TASKS TO CARRY OUT:
a) From the level order traversal page, reproduce the passage starting at "-1000 <= Node.val" and ending at "works but clunky.".
b) In the binary tree level order traversal page, what range is given for the number of nodes in the tree?
c) Give every label listed under "At a Glance" in the binary tree level order traversal page, each with its value.

THN Interview Prep

102. Binary Tree Level Order Traversal

At a Glance

  • Topic: Tree
  • Pattern: Analyze Pattern
  • Difficulty: Medium
  • LeetCode: 102

Problem Statement

Given the root of a binary tree, return the level order traversal of its nodes' values. (i.e., from left to right, level by level).

Example 1:

Input: root = [3,9,20,null,null,15,7] Output: [[3],[9,20],[15,7]]

Example 2:

Input: root = [1] Output: [[1]]

Example 3:

Input: root = [] Output: []

Constraints:

The number of nodes in the tree is in the range [0, 2000].
-1000 <= Node.val <= 1000

Approach & Solution Steps

  • Brute forceO(n²) — repeated depth scans for each level height (terrible).
  • Better — BFS with sentinel # between levels — O(n) time / O(w) space — works but clunky.
  • OptimalO(n) time / O(w) queue space — process queue in chunks: levelSize = len(queue) each outer iteration.

RECORDED DATA:
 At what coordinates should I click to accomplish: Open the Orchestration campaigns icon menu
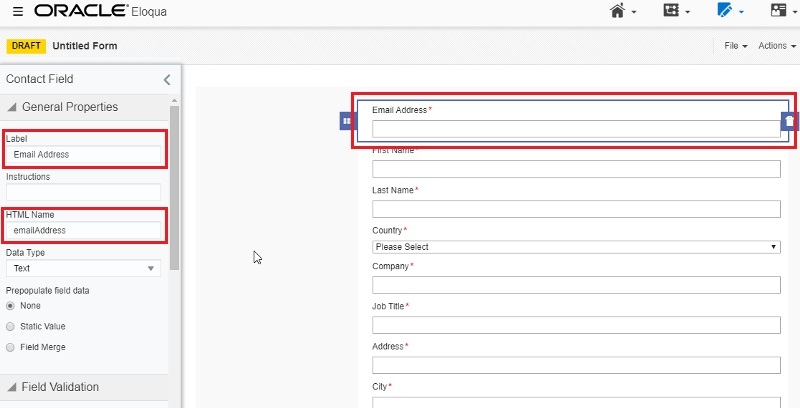tap(671, 11)
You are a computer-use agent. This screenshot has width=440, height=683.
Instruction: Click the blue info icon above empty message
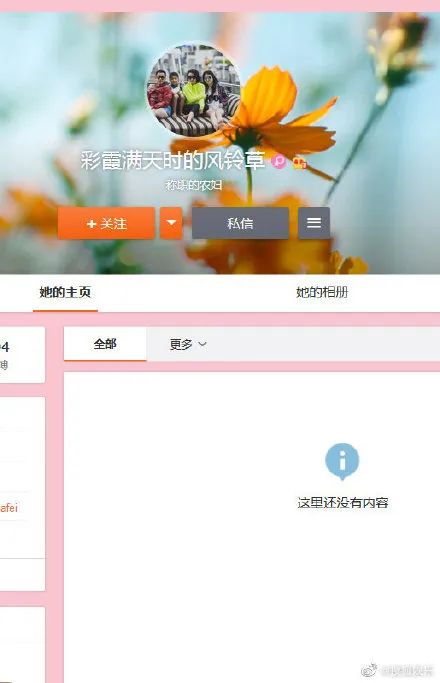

THE ANSWERS:
a)
-1000 <= Node.val <= 1000

Approach & Solution Steps

  • Brute forceO(n²) — repeated depth scans for each level height (terrible).
  • Better — BFS with sentinel # between levels — O(n) time / O(w) space — works but clunky.

b) The number of nodes is in the range [0, 2000].

c)
- Topic: Tree
- Pattern: Analyze Pattern
- Difficulty: Medium
- LeetCode: 102